Une fois dans la chambre, Karine prépare le lit. Elles se glissent alors sous la couette tout simplement. Nathanaëlle remercie Karine de la garder chez elle. Elle ne se sentait pas le courage de passer la nuit toute seule. Elle reparle de Paul, de leurs derniers moments, des cris, des effusions, puis se rappelle leur dernière nuit, si forte, si chaude, si puissante qu’elle en a encore les stigmates sur tout le corps. Elle y va de détails cuisants, n’omettant aucune scène, aucune émotion. C’est sans peine que Karine peut imaginer les ébats de ses amis. Mais pour l’heure, il lui faut consoler son amie dont les larmes ne cessent de ruisseler le long de ses joues. Karine prend alors son amie dans les bras, lui pose la tête sur sa poitrine et doucement lui caresse les cheveux. Elle ne pense plus à Christian. Ce soir elle n’a le cœur que pour Natha et les soins qu’elle peut lui prodiguer pour la consoler et lui permettre de se sortir de cette histoire indemne.

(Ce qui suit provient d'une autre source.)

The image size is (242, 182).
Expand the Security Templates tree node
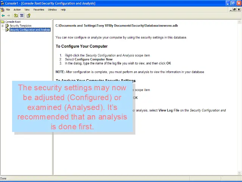point(3,26)
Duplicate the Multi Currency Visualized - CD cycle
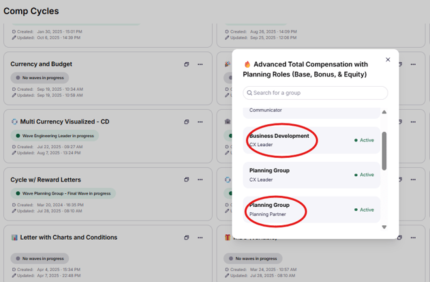 (x=187, y=122)
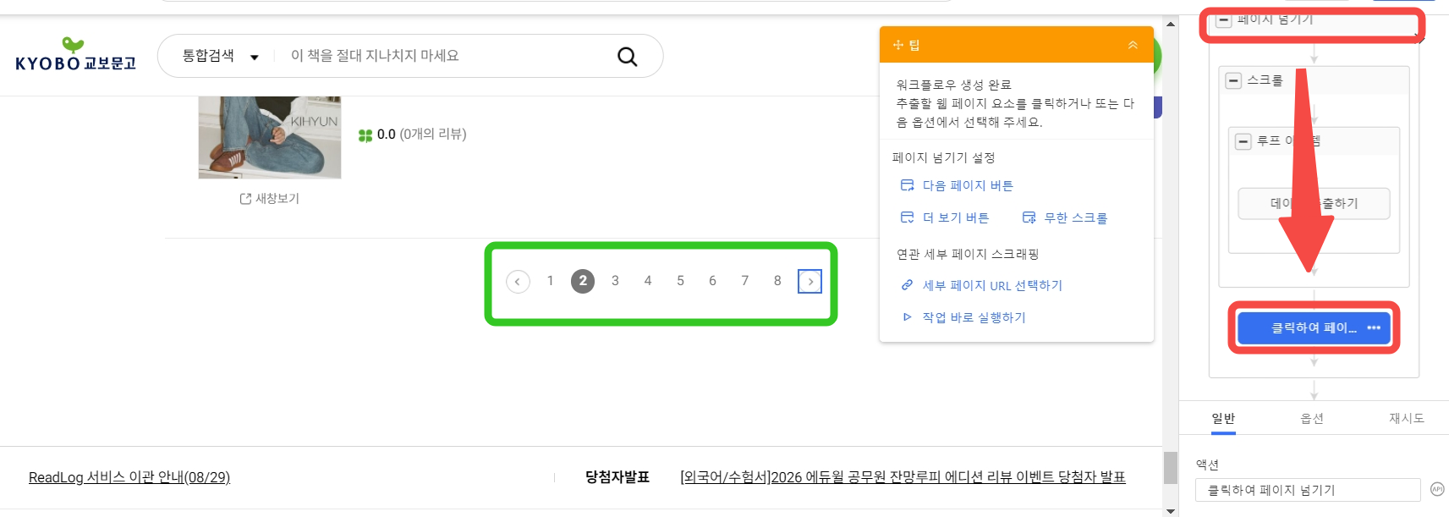This screenshot has width=1449, height=517.
Task: Click the API icon beside 액션 field
Action: [x=1436, y=489]
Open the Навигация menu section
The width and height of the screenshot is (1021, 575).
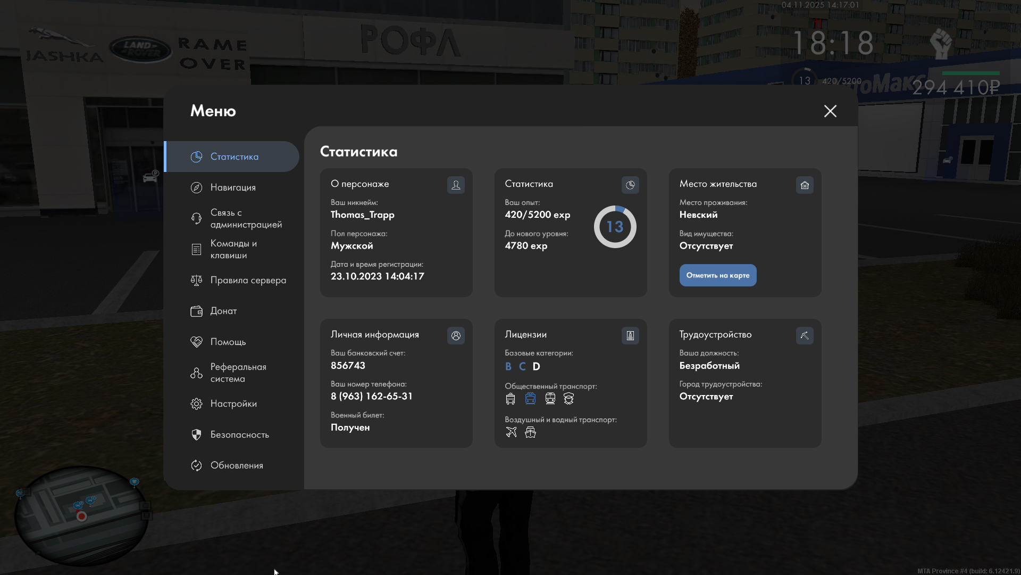pos(233,187)
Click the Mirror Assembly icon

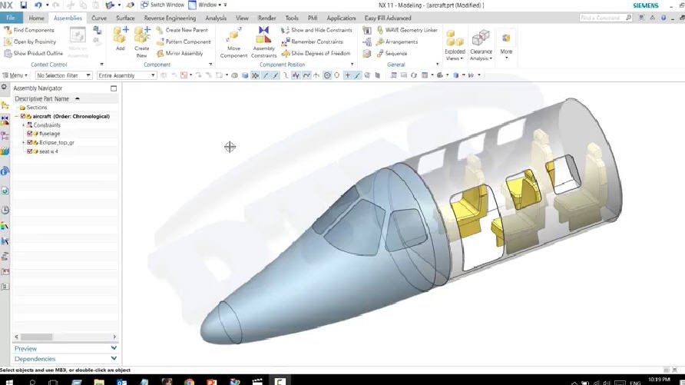pos(180,54)
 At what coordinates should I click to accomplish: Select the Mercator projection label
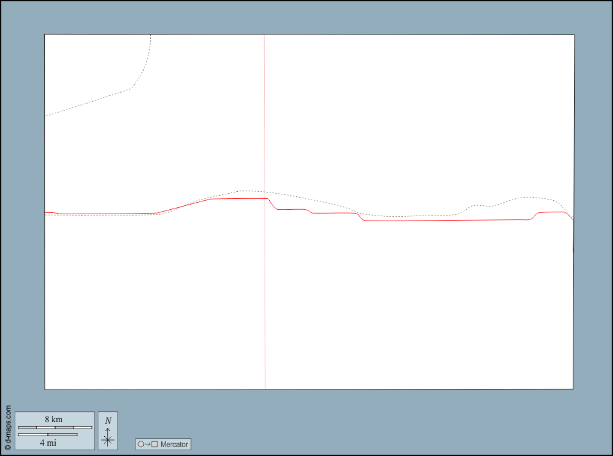[x=175, y=444]
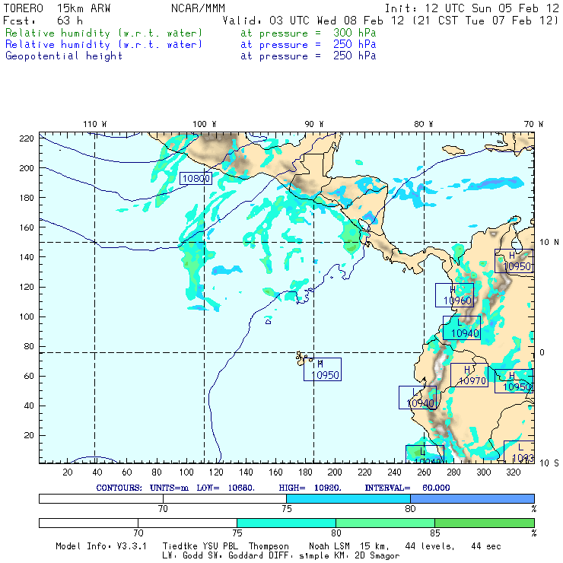Image resolution: width=563 pixels, height=563 pixels.
Task: Click the Galapagos Islands on the map
Action: (304, 356)
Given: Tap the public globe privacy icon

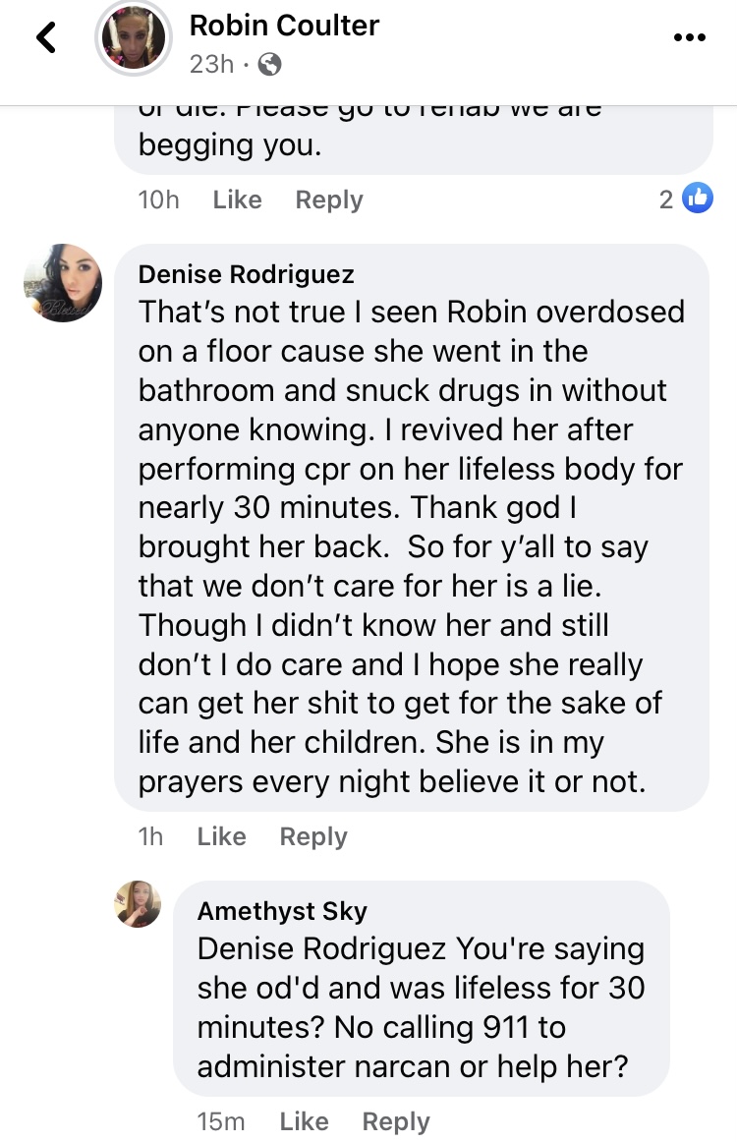Looking at the screenshot, I should click(269, 64).
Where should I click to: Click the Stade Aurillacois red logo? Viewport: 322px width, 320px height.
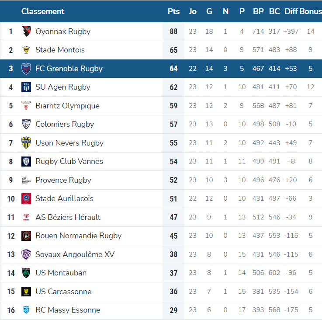(x=26, y=198)
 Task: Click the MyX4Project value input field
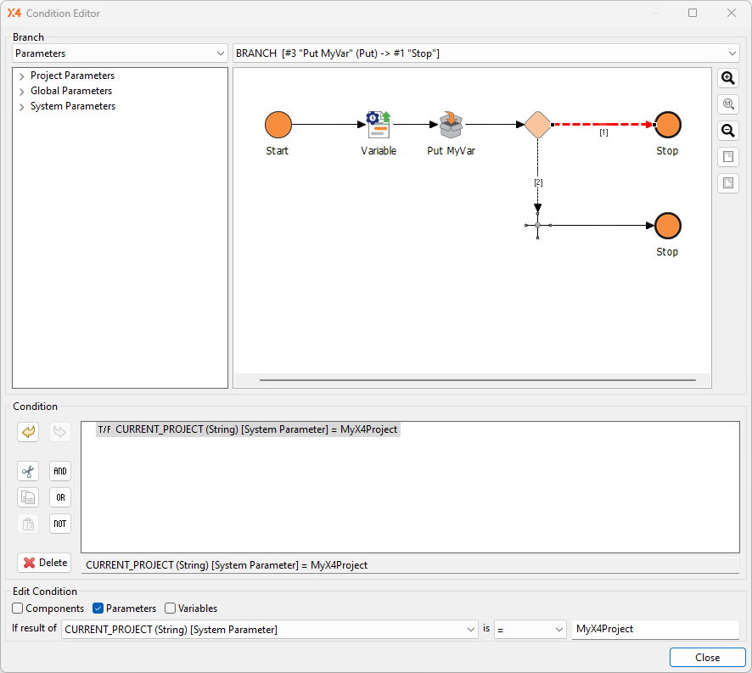click(656, 629)
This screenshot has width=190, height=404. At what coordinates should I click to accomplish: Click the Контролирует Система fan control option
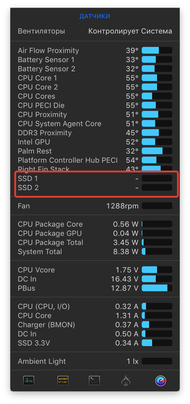(x=130, y=31)
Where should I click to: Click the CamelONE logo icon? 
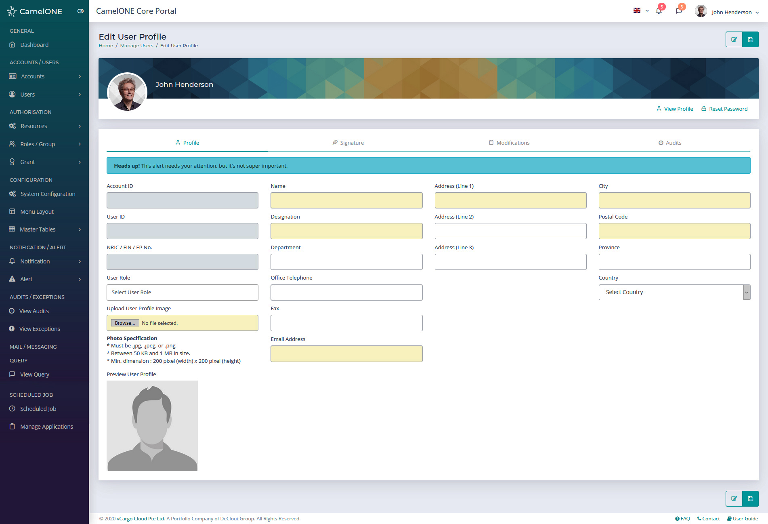pos(12,11)
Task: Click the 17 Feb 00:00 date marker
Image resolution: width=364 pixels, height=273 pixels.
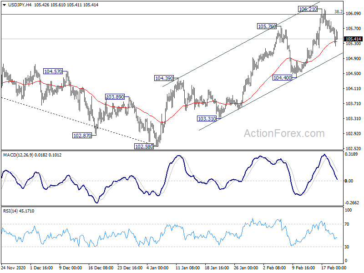Action: tap(334, 268)
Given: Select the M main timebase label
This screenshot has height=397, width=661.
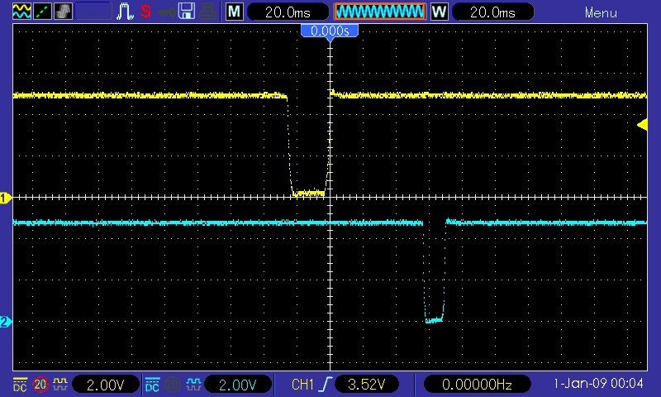Looking at the screenshot, I should point(235,12).
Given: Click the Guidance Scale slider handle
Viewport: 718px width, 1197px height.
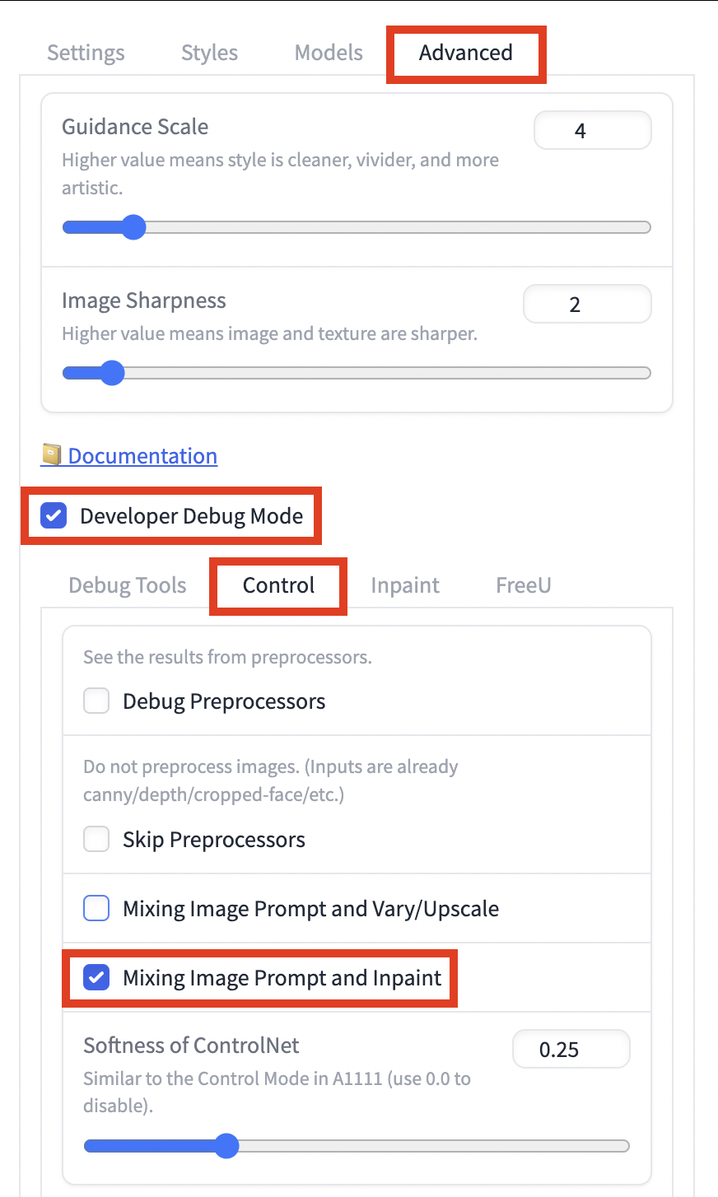Looking at the screenshot, I should (133, 227).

Après quelques minutes il semble que Nathanaëlle se soit un peu calmée. Elle ne bouge plus et apprécie tout simplement les caresses de son hôte. Puis voulant remercier Karine, elle se relève pour lui glisser un baiser tendre sur la joue. C’est alors que Karine la regarde droit dans les yeux, des yeux aussi noirs que l’ébène, des yeux emplis de larmes, des yeux si tendres, si profonds qu’on a envie de s’y plonger et de s’y perdre. C’est ce qu’elle fait et sans même réfléchir à ce qu’elle est entrain de faire, Karine pose ses lèvres sur celles de Nathanaëlle et lui offre le plus langoureux des baisers. Ses mains se mettent à glisser sur le corps de son amie, faisant tomber la nuisette qu’elle portait. Elle découvre sa peau douce et satinée. Un goût de miel envahit ses papilles. Elle ne peut plus s’arrêter. Elle n’a qu’une idée, aimer son amie. Lui donner tout l’amour et toute la douceur dont elle a besoin. C’est ainsi que ses mains laissent la place à ses lèvres. Elle parcourre, de tendres baisers, toutes les parties de son corps. Elle insiste sur sa poitrine généreuse. Sent le mamelon se durcir à son contact. Continue vers la cicatrice de sa naissance, et ne cesse de descendre plus tendrement encore, plus affamée aussi. Ses baisers se font de plus en plus puissants. Jusqu’à ce qu’elle touche sa toison noire. Si merveilleusement noire. Elle passe alors doucement sa main au travers de sa robe, entrouvre légèrement ses lèvres afin d’admirer le trésor qui s’y cache. Elle le voit, le caresse du bout du doigt puis l’embrasse du bout des lèvres. Jamais elle n’a ressenti un plaisir aussi intense à donner. Elle qui reçoit si souvent, aujourd’hui elle donne et le plaisir est partagé.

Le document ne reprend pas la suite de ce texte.